A senior Government official has rubbished suggestions that the knowledge of ordinary citizens should be relied upon “almost exclusively” to solve the ongoing water problems.
At the same time, Parliamentary Secretary in the Ministry of Education, Science, Technology and Innovation Senator Harcourt Husbands has warned of “creeping” anti-intellectual elements in the society seeking to minimize the expertise of qualified technocrats.
Speaking this morning at the launch of Sci-Tech Xpo at 3Ws Oval at the University of the West Indies (UWI), Cave Hill Campus, Husbands said Barbados faced a number of challenges, including the effects of climate change, water scarcity and the need for increased economically viable renewable energy solutions.
However, he said while it was okay to listen to the average citizen’s suggestions, a proper scientific approach was needed to tackle these issues.
“[The sciences are] even more relevant today in relation to this creeping anti-intellectual element that encourages us to ignore science and depend almost exclusively on local knowledge, which is rubbish sometimes passing as knowledge,” he contended.
“In Barbados we hear everyday . . . especially when people are talking about the current water challenges, there is this constant refrain, you hear it everyday, ‘don’t mind those engineers, what you need is local knowledge’.
“Local knowledge is important, but the country and the development of the country can’t be left to local knowledge alone.

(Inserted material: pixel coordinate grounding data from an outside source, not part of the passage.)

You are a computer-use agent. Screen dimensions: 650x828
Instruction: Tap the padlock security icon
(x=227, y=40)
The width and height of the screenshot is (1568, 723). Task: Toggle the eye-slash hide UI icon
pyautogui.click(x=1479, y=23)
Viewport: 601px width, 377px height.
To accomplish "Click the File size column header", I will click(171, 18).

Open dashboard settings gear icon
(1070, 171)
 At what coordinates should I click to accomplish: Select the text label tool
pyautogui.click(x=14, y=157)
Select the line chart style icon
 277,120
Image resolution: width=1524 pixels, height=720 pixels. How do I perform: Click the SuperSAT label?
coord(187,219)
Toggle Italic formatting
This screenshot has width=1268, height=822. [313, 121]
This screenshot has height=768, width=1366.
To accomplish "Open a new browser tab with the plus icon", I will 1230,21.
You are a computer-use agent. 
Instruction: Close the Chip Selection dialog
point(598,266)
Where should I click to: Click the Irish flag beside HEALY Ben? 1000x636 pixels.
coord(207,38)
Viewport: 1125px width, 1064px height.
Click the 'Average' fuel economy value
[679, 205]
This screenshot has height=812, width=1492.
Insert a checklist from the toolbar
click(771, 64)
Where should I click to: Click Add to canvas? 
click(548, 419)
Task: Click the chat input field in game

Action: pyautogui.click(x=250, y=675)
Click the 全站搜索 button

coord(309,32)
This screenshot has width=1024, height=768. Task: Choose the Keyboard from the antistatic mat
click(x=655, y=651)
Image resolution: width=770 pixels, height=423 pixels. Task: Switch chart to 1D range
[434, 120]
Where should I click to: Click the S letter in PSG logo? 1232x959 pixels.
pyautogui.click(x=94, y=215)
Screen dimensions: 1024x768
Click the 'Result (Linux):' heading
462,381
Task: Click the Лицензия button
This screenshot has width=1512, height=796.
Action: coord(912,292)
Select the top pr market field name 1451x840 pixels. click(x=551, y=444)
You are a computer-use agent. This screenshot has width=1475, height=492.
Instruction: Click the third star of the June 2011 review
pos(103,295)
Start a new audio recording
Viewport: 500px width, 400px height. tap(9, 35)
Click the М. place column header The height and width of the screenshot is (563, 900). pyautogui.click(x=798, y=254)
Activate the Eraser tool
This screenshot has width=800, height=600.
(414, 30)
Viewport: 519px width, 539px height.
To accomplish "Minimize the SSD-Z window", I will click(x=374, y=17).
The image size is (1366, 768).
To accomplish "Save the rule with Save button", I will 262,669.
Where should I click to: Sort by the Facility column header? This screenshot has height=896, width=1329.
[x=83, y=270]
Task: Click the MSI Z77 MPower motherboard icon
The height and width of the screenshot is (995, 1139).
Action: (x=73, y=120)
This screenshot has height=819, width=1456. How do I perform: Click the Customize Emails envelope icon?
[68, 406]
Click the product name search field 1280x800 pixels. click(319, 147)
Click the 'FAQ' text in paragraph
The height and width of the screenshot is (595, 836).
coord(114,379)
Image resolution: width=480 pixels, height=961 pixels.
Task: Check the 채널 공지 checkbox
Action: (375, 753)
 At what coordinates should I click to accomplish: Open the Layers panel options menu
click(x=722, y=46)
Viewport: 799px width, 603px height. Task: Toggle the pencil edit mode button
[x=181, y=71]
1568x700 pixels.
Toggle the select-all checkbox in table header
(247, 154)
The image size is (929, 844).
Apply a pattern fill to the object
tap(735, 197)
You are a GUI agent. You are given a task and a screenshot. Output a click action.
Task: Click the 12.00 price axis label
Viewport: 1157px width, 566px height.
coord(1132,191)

As a matter of fact, proper scientific inquiry, which we are promoting here this morning and through the activities that we participate in, may begin with local knowledge but that is just the beginning,” explained Husbands.
The former teacher defended the engineers at the Barbados Water Authority, saying while they were not the “be all and end all” the “proper scientific inquiry” that their expertise offers was instrumental in the island’s development.
And while he did not mention anyone by name, Husbands referred to a caller to the talk shows who “propagates the view that removing the silt from the mouth of the Constitution River” was responsible for the low level of water in the aquifers.
“We are living in a period where I see anti-intellectual and anti-scientific elements creeping into our public discourse. Some of this is unavoidable but I think we must be aware of it and fight against it,” urged Husbands.
Earlier this week popular social commentator and farmer Richard Hoad suggested that Government scraps its plan to build two desalination plants and promote greater use of rain water instead, in order to solve the water shortages affecting the island.
Meanwhile, Husbands said as the country turned its attention to the promotion of science, technology, engineering and mathematics (STEM) studies, there would be greater need to ensure the island increases related activities.
He said Sci-Tech Xpo would provide an opportunity for students to apply scientific and technological knowledge and helped build an awareness and understanding of the importance of science.